If I show that $B \le A$ I can state that A is also NP-complete because the two required conditions are satisfied: (i) A is in NP (ii) i reduced a NP -complete problem to A.

If $B \le A$, that is, $B$ is reducible to $A$, then $A$ is necessarily $\mathbf{NP}$-hard, that is, any problem in $C \in \mathbf{NP}$ is reducible to $A$ (i.e., $C \le A$). This is because any problem $C \in \mathbf{NP}$ is reducible to $B$ (due to the $\mathbf{NP}$-completeness of $B$) and we have $C \le B \le A$; using the transitivity of (this form of) reduction we obtain $C \le A$. However, this does not at all imply that $A \in \mathbf{NP}$—otherwise, any $\mathbf{NP}$-hard problem would be $\mathbf{NP}$-complete! To prove $A$ is $\mathbf{NP}$-complete, thus, you would also have to prove $A \in \mathbf{NP}$ separately.

If I show that $A \le B$ I can say that $B$ is at least hard as $A$, so $A$ is at least NP-complete, but can be harder.

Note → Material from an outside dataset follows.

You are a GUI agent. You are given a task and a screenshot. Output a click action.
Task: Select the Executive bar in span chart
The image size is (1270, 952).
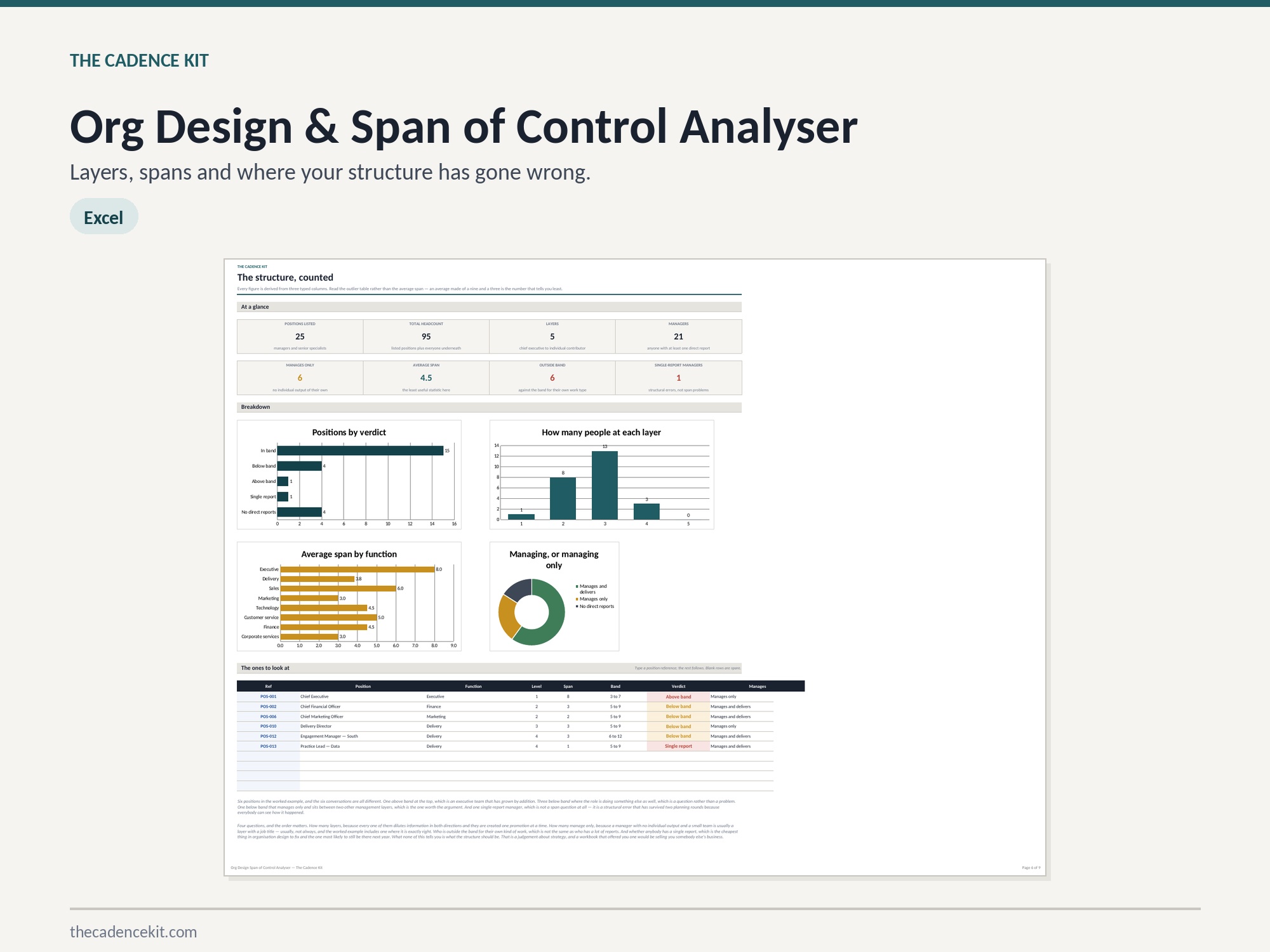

$A \le B$ means $A$ is reducible to $B$, which can be reformulated as $B$ being at least as hard as $A$, as you have stated. In no way does this imply that $A$ is $\mathbf{NP}$-complete. Granted, it could be the case, but, for all we know, $A$ could be in $\mathbf{P}$, a regular language, or even trivial (i.e., $\Sigma^\ast$ or $\varnothing$).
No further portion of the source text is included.